* _What the task asks_
Extract the podcast episode notes from "Weekend Confirmed comes" up to and including "(Produced by Anon)", without altering a character.

* _Article_
□ □ □ □

Weekend Confirmed comes in four segments to make it easy to listen to in segments or all at once. Here's the timing for this week's episode:
Whatcha' Been Playin?: Start: 00:00:00 End: 00:31:58
Whatcha' Been Playin? and Cannata-ford: 00:33:00 End: 01:05:33
The Warning: 01:06:40 End: 01:42:34
Featured Music Del Rio featuring Panama Redd with "Oxygen": 01:42:34 End: 01:45:40
The Front Page: Start: 01:45:40 End: 02:28:05
Featured music this week comes from our very own Del Rio. His first album, The Wait is Over, released this past Tuesday. On the show today is the track Oxygen featuring Panama Redd. And we've got a special deal to help celebrate the release. Buy the five tracks listed below on iTunes and Del Rio will send you the other six for free!
Buy:
- The Next Phase (Produced by Anon)

□ □ □ □

* _Provided material_
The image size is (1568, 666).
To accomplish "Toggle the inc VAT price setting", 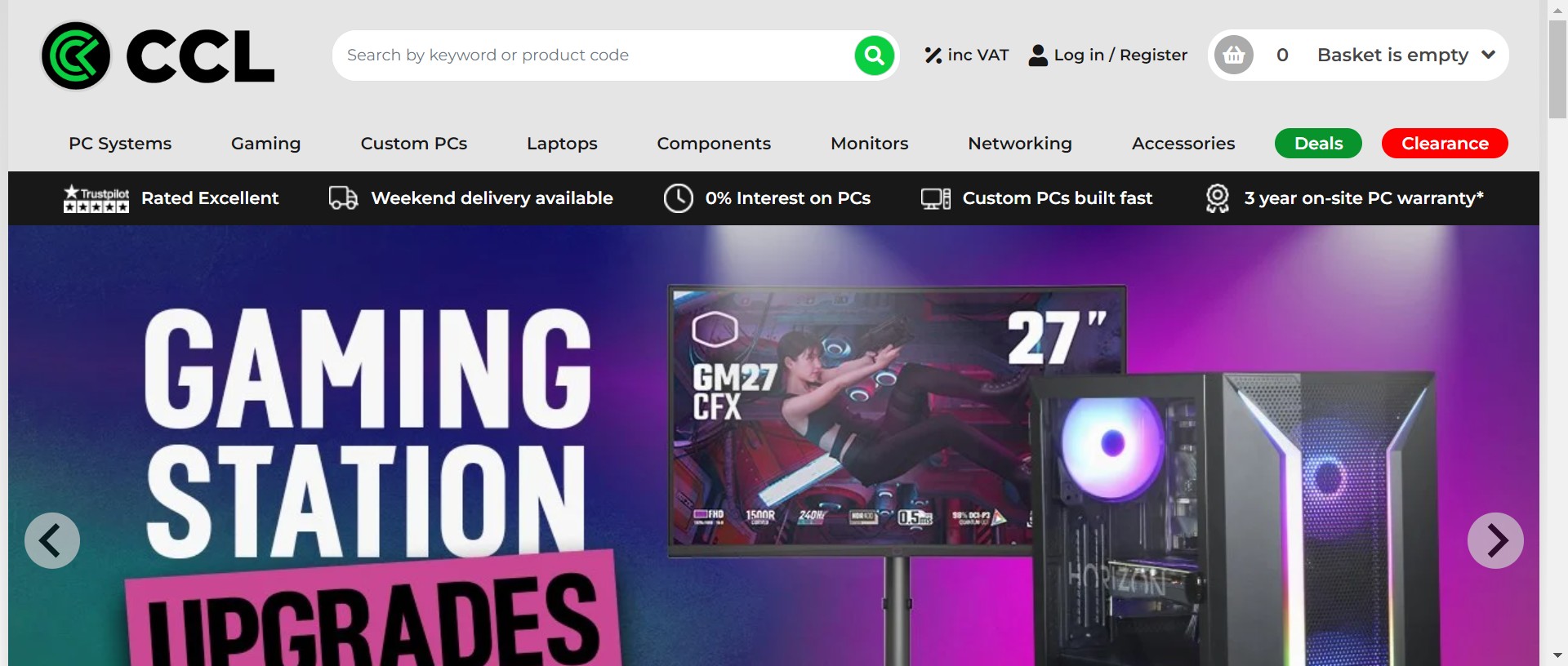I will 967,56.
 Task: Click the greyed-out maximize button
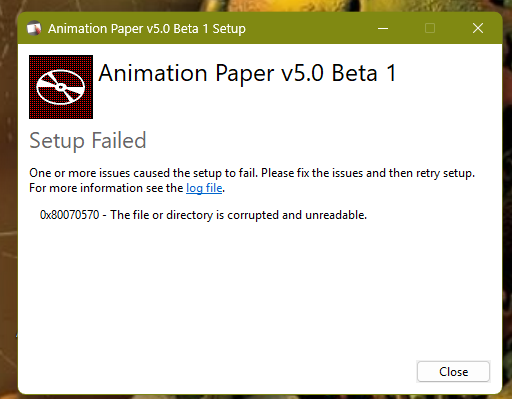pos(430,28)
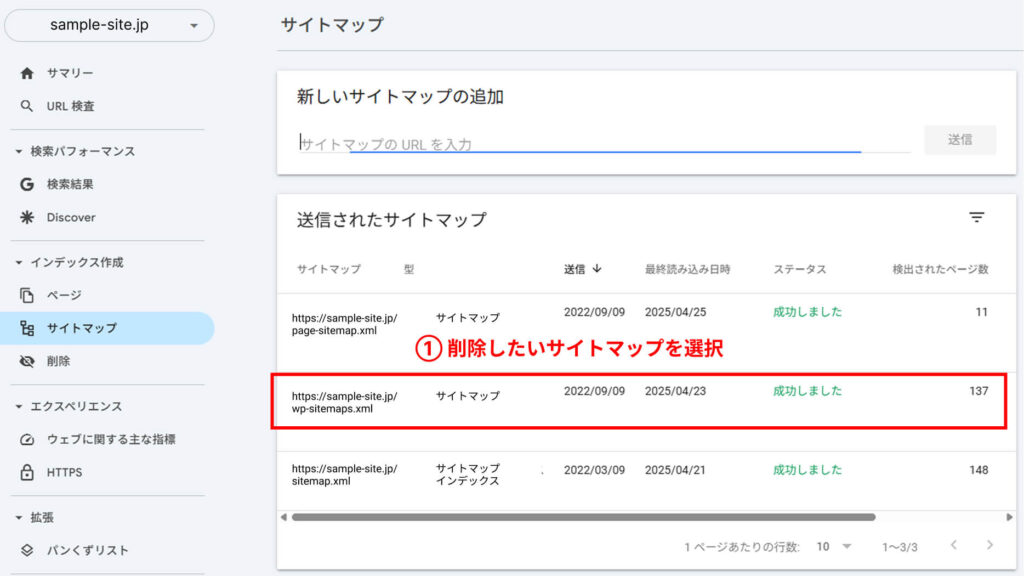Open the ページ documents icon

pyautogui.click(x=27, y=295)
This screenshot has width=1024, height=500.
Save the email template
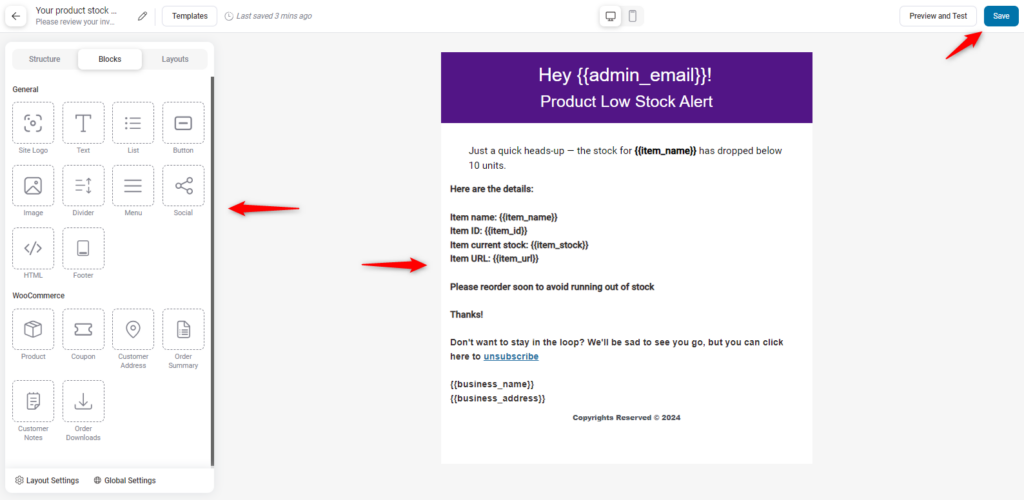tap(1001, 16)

□ □ □ □

* _Answer_
Weekend Confirmed comes in four segments to make it easy to listen to in segments or all at once. Here's the timing for this week's episode:
Whatcha' Been Playin?: Start: 00:00:00 End: 00:31:58
Whatcha' Been Playin? and Cannata-ford: 00:33:00 End: 01:05:33
The Warning: 01:06:40 End: 01:42:34
Featured Music Del Rio featuring Panama Redd with "Oxygen": 01:42:34 End: 01:45:40
The Front Page: Start: 01:45:40 End: 02:28:05
Featured music this week comes from our very own Del Rio. His first album, The Wait is Over, released this past Tuesday. On the show today is the track Oxygen featuring Panama Redd. And we've got a special deal to help celebrate the release. Buy the five tracks listed below on iTunes and Del Rio will send you the other six for free!
Buy:
- The Next Phase (Produced by Anon)